I had the same CPU & RAM load running before and after the update. After, even Task Manager wasn’t responding!
Next paycheck, I think I’m buying a Framework
Why not just use linux on your current device
I can’t replace the battery easily, or any component in a Surface. Microsoft products get the worst repair score from iFixit. I’ve been wanting a Framework as my daily driver for a while now so I can make repairs as I need them over time (or even make upgrades in the case of the 17" product).
I don’t think I’ll get rid of the laptop tho. Can probably add Linux to it and use it as a server. Right now though, I don’t have the time for that. I want something out of the box that will work play-and-play
Have you considered booting up a live USB to try it out?
Any guides for how to do that?
An interesting fact: English-language adoption of Linux on Steam is over 2x the overall, all-language adoption. This mostly cuts out Chinese (25% of users), Russian (8% of users), and Spanish (5% of users). Seems America and Europe is adopting at record pace while China isn’t.
I wonder what it’d look like with English+German only.
I’ve been advocating for Linux for a long time. At least to people I know use nothing but the web browser.
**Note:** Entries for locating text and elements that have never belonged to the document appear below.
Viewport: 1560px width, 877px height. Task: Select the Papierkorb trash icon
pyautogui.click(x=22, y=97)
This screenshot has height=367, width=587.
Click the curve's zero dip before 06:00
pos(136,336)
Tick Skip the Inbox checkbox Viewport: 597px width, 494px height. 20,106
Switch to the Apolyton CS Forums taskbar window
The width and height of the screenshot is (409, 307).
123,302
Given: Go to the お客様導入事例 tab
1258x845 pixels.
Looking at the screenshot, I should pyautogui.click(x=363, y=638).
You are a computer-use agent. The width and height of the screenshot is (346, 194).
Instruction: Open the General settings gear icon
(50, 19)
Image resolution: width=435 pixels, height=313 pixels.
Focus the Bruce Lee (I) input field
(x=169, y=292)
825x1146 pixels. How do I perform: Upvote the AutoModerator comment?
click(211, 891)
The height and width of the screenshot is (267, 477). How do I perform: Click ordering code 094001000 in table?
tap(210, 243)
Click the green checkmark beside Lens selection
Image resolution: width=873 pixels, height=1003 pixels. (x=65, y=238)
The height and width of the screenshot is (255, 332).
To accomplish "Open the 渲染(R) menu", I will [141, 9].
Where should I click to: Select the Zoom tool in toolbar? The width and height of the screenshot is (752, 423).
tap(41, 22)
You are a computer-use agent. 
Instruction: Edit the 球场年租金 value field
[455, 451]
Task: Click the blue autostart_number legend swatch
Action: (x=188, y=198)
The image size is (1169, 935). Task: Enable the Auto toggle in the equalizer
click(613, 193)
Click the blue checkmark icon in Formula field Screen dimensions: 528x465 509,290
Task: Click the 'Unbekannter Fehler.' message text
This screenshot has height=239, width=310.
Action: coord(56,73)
Gaming and art have been a slow grind. Gaming Steam Deck was the game changer for single player gamers.
Art, it’s people that never use software close to their fullest but feel like they have to use what their favorite YouTuber/social media personality uses. Professionals I never encourage a switch unless they’re paid too. Already stressed doing edits in the software they know to make a deadline let alone adding in learning new software
Hobbyist and aspiring indies, you don’t work with a team of a dozen editors, try Kdenlive. Solo music artist, try ardour especially if you don’t even plan to drop your day job for a full time pursuit of a music career. At least practically every hobbyist I’ve met that focuses on digital drawing/painting uses Krita
I’m there as soon as I get a hard drive to dedicate to it.
The moment Marvel Rivals is functional on Linux, is the moment I leave Windows forever.
…cue someone telling me it’s already been done
Seems like you are in luck https://www.protondb.com/app/2767030
It’s interesting that Android operating systems aren’t included in this metric. It is absolutely linux based.